+++ Selected passage +++

Emails claiming Western Sydney University (WSU) students’ degrees had been cancelled may have been fakes, but class actions against WSU and the University of Newcastle are all too real after course accreditation snafus left students unemployable.

Those issues relate to Newcastle Uni’s early marketing of its Bachelor of Medical Engineering (BME) course, which Newcastle currently markets as “the only medical engineering degree in NSW” and a “new and exciting discipline”.

Accreditation of uni courses by professional bodies is crucial, since it means graduates have met minimum professional standards required to work in the field – and, in many cases, can transfer those skills overseas through mutual recognition agreements.

Engineering courses must be accredited by Engineers Australia for graduates to practise in Australia, and the provisions of the so-called Washington Accord allow them to progress their careers overseas as Registered Professional Engineers (RPEng).

Other agreements, known as the Sydney Accord and Dublin Accord, spell out mutual recognition for engineering technologists and engineering associates, respectively.

Engineers Australia declined to comment on the case as the matter is before the NSW Supreme Court, however a spokesperson said accreditation is “voluntary and evaluated against the nationally defined entry-to-practice competencies” for the professions.

The class action against the university alleges that it falsely marketed the four-year BME as accredited – promising graduates would be “career ready”.

However, students were informed by email in December 2020 that the earlier promotional material “contained error(s) as to the BME’s Accredited Course status” – with the BME only provisionally accredited by Engineers Australia in 2023.

Unemployable graduates

Newcastle Uni now claims 92 per cent of BME graduates are employed within four months of graduation, but the early cohort has struggled to find work as a result of what they call “misleading or deceptive conduct” by the university during those early years.

As a result, lead plaintiff Andreas Sklavos and other former students argue that they have been “unable to… or materially disadvantaged in” applying for work here and abroad, despite the uni claiming the BME course was accredited from 2017 to 2019.

That has directly impacted their employability and long-term career prospects – and left them $50,000 in debt, with students forced to complete and pay for yet another year of study to earn Engineers Australia accreditation required for unaccredited graduates.

University of Newcastle general counsel Daniel Bell told information Age that the uni denies the claims, arguing that the promotional material in question “noted that the University was seeking provisional accreditation for the BME with Engineers Australia.”

Provisional accreditation status for the degree was granted on 11 December 2023 and the university says it retrospectively applied accreditation status to students that commenced the degree from 2020.

+++ Collected material +++

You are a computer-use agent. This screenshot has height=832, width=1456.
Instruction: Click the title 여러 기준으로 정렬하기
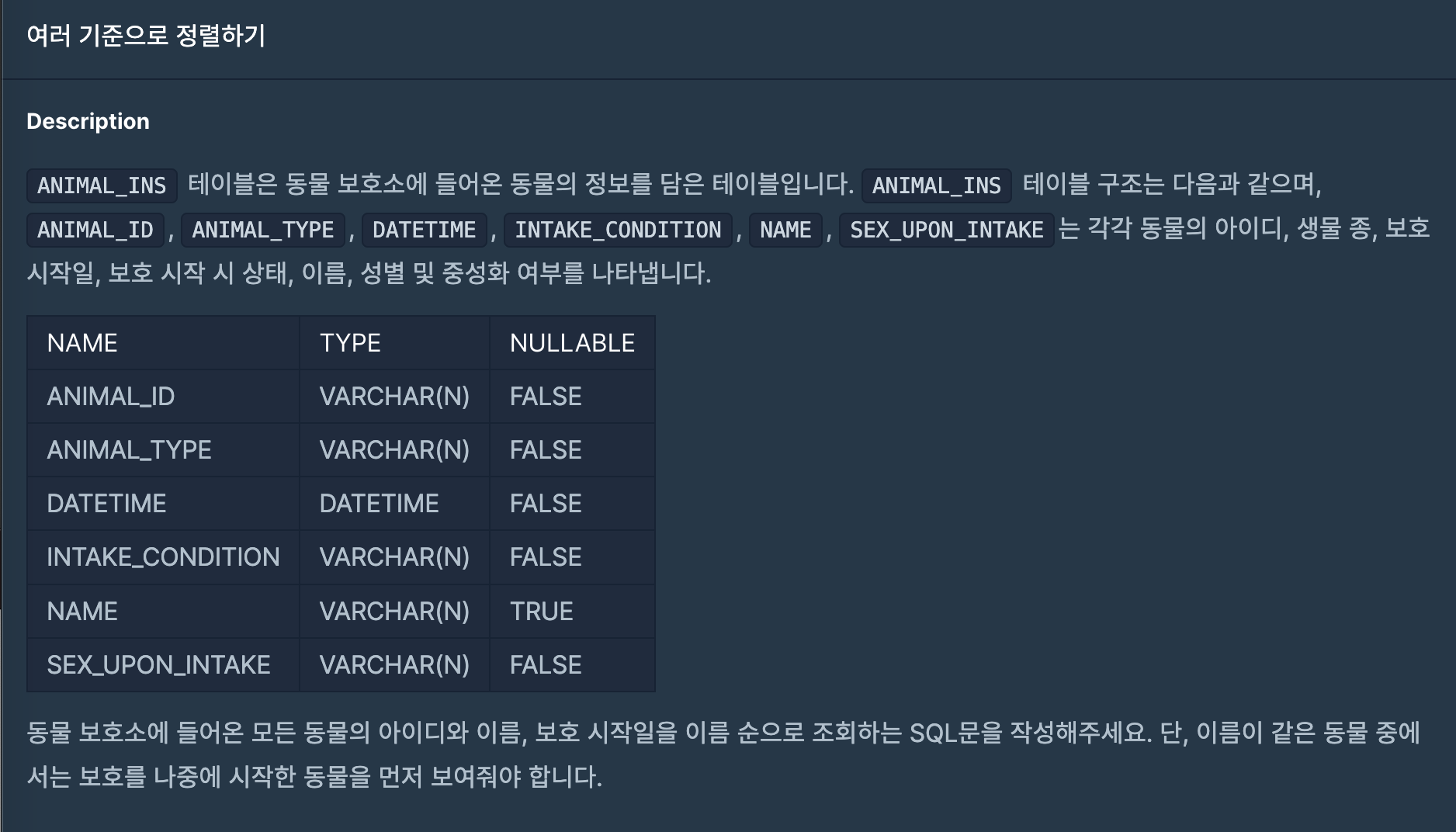click(x=146, y=36)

+++

[Instructions]
a – Decide whether each statement agrees with the article on the medical engineering accreditation dispute. Answer yes or no for each and quote the words from the article that settle it.
(i) Engineers Australia commented on the case.
(ii) The BME received provisional accreditation on 11 December 2023.
(iii) The BME is a four-year course.
b – Carry on the article about the medical engineering accreditation dispute from its last sentence.

[Answers by task]
a –
(i) No: "Engineers Australia declined to comment on the case as the matter is before the NSW Supreme Court"
(ii) Yes: "Provisional accreditation status for the degree was granted on 11 December 2023"
(iii) Yes: "falsely marketed the four-year BME as accredited"

b –
Not an isolated incident

As surprising as it may seem for uni students – who legitimately enrol at universities assuming their three or more years of effort will lead to careers – the Newcastle Uni lawsuit isn’t the only time this has happened.

A similar class action against WSU, for example, alleges that it failed to inform students that its Master of Advanced Imaging (MRI) course wasn’t accredited by the Australian Health Practitioners Registration Authority (AHPRA).

Just as Engineers Australia does for engineers, AHPRA accredits university courses to confirm graduates’ suitability to apply those skills in the health sciences.

This posed problems for students of the three year part-time course, which includes a “mandatory work component” that created legal questions for students that must be health science graduates or AHPRA registered medical practitioners to enrol.

WSU suspended the course at the beginning of this year, leaving students in professional limbo and lodging a class action against WSU.

It’s the latest reputational hit for an institution that’s still suffering the repercussions of a major cybersecurity breach affecting 10,000 students – for which a former student was allegedly arrested in June – with a hoard of personal data recently found on the dark web.

Whether that data is related to the latest scam email scandal – whose allegations of invalid WSU degrees echoes its real-world issues around the MRI course – is unclear, but ongoing issues can’t help an institution eyeing professional partnerships for growth.

WSU recently partnered with Microsoft, for example, to “reimagine how a university can operate in a digital-first environment,” as vice-chancellor Distinguished Professor George Williams AO said.

The university has also partnered with the likes of the NSW Police Force and Western Sydney Philharmonic, aiming to provide professional pathways for students throughout and after their degrees.

“As the matter is before the Courts, the University is limited by what it can say as the matter will be decided on the evidence provided by Australian Law Partners and the University,” a WSU spokesperson told Information Age.

“The University is yet to file a Defence, under the timetable set by the Courts, but is confident of the outcome.”

Queensland’s James Cook University (JCU) recently settled with 27 students that sued it in 2023 alleging its unaccredited Bachelor of Commerce had left them unemployable.

The students enrolled as early as 2019 hoping their financial advising majors would start them on a lucrative professional track, but the course – which was only accredited last year – left them unable to secure work in the regulated financial services industry.

And in 2016, Victoria University settled with a former engineering student after he discovered that its Bachelor of Engineering Building Surveying course had not been accredited by the then Institute of Engineers, Australia (now Engineers Australia).